Dataset excerpts →
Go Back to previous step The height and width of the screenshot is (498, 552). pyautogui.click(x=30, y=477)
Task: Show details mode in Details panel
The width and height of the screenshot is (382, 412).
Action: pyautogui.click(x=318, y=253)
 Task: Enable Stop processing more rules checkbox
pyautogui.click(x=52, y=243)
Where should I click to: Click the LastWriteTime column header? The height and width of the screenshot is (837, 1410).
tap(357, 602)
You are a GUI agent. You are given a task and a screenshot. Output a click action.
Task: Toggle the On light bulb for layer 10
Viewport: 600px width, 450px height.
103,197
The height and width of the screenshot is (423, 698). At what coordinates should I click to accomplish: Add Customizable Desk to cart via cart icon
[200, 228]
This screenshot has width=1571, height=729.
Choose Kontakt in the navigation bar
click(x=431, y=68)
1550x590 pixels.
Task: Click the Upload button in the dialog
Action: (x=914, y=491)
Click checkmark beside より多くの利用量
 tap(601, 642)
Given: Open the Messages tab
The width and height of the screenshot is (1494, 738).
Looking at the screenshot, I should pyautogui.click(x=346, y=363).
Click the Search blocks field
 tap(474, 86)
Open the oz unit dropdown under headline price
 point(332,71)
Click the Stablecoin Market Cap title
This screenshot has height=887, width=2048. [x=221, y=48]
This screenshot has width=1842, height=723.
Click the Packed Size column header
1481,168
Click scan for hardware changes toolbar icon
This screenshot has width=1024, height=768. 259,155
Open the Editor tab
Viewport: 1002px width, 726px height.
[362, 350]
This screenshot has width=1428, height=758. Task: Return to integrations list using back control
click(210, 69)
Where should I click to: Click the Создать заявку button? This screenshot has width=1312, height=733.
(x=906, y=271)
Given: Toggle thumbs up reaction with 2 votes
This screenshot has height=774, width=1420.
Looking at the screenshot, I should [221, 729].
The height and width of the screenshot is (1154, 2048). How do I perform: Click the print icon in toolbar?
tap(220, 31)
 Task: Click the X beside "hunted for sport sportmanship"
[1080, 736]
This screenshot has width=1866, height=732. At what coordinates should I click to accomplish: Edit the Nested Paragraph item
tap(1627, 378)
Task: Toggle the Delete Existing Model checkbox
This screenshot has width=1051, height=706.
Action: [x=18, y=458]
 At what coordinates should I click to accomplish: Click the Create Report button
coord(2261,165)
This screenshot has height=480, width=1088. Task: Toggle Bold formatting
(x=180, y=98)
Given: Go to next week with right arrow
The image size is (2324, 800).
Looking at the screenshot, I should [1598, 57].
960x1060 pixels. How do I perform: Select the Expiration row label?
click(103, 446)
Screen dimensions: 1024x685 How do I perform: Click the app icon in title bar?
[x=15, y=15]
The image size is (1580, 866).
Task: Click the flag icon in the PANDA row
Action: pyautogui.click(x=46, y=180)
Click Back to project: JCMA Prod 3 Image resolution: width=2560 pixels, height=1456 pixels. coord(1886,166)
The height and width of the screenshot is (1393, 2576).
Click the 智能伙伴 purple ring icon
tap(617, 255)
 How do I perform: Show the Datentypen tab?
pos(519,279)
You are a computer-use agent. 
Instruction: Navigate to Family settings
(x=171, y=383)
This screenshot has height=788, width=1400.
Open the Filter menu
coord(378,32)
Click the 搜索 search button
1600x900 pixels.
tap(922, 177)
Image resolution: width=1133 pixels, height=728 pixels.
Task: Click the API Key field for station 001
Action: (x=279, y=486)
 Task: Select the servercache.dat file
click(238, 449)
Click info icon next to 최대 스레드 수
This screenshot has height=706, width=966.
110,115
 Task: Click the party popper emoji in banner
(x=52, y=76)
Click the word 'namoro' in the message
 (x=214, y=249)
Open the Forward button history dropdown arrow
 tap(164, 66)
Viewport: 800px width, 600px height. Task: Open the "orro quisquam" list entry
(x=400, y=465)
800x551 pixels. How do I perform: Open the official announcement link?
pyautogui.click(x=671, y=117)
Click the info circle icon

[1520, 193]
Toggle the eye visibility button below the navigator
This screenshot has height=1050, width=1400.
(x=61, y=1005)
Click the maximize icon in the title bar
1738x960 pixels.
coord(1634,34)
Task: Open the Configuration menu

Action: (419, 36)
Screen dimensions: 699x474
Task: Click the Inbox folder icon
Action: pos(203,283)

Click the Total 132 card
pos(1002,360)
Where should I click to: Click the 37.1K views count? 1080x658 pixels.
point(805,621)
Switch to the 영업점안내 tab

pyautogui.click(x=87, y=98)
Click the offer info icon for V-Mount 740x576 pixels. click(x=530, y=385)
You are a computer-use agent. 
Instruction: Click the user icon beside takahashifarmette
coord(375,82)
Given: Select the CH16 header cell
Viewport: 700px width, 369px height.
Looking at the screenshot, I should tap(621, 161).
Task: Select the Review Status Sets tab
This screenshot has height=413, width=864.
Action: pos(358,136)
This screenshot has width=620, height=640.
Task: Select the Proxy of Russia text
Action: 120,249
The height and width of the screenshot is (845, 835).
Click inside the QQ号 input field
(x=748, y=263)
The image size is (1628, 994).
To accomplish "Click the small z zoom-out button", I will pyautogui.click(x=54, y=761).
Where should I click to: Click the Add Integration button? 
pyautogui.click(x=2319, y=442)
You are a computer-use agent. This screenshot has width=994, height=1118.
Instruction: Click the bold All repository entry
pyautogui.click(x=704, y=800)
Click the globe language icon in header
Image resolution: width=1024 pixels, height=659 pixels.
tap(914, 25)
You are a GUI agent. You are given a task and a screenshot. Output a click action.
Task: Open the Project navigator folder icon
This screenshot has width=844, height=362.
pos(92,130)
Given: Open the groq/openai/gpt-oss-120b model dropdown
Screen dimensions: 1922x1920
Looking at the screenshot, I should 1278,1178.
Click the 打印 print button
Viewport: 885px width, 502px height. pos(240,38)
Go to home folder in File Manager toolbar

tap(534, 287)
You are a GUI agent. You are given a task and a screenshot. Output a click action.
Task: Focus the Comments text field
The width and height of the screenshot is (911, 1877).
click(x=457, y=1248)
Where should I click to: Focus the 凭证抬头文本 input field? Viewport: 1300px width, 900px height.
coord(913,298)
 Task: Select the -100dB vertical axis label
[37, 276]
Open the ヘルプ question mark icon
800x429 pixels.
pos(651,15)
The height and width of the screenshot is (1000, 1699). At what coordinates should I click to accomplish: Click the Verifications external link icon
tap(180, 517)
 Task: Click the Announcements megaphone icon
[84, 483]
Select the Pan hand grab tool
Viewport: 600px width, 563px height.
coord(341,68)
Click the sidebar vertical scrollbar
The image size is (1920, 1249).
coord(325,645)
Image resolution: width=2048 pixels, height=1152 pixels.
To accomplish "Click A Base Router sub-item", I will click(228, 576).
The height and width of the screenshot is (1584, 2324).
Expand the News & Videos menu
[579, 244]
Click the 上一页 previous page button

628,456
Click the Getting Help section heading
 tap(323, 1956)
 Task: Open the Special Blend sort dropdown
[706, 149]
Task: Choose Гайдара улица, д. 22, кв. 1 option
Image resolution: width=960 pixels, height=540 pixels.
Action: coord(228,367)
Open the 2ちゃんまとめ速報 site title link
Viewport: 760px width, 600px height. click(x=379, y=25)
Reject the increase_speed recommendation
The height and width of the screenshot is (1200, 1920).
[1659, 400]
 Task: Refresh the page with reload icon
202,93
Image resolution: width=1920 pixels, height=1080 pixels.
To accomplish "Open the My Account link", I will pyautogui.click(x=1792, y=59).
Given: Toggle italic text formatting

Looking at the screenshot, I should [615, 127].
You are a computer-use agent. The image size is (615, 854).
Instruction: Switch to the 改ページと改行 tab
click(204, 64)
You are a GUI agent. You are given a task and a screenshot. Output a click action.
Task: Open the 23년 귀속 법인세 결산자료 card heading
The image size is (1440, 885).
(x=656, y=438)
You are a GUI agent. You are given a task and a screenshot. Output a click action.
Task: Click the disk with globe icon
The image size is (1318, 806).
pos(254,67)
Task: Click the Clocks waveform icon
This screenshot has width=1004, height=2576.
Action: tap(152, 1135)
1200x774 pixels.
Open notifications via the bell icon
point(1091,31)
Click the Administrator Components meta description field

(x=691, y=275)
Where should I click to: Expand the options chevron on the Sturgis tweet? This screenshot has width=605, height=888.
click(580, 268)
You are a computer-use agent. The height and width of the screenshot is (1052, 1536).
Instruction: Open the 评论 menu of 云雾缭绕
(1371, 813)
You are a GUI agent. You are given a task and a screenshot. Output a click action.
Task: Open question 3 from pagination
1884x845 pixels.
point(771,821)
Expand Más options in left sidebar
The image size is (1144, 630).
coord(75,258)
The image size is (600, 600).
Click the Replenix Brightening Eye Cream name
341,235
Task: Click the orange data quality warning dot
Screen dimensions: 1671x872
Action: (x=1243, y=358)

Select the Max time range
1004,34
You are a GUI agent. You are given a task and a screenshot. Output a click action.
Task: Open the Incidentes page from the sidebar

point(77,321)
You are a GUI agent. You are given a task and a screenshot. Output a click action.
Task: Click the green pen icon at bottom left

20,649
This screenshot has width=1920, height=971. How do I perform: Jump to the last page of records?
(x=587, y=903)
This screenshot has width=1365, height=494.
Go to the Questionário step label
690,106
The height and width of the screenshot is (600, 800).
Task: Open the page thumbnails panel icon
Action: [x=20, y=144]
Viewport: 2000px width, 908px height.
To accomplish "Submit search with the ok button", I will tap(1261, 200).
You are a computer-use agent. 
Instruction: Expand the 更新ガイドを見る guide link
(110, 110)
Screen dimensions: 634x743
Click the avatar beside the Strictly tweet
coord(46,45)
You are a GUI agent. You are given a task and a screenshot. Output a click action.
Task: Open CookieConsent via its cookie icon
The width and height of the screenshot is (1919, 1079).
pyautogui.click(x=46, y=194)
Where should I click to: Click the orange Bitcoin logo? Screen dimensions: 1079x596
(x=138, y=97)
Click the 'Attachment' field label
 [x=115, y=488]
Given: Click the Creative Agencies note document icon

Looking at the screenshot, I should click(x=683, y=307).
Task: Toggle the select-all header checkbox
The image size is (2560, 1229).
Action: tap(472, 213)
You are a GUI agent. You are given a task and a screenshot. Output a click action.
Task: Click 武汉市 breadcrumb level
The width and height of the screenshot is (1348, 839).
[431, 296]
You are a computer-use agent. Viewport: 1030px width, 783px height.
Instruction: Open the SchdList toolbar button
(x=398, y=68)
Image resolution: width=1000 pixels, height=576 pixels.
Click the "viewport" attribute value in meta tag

Job →
Find each line in the listing above that contains the string "info" and copy those lines. Case matters.

Exercise response →
Click info icon next to 최대 스레드 수
Click the info circle icon
Click the offer info icon for V-Mount 740x576 pixels. click(x=530, y=385)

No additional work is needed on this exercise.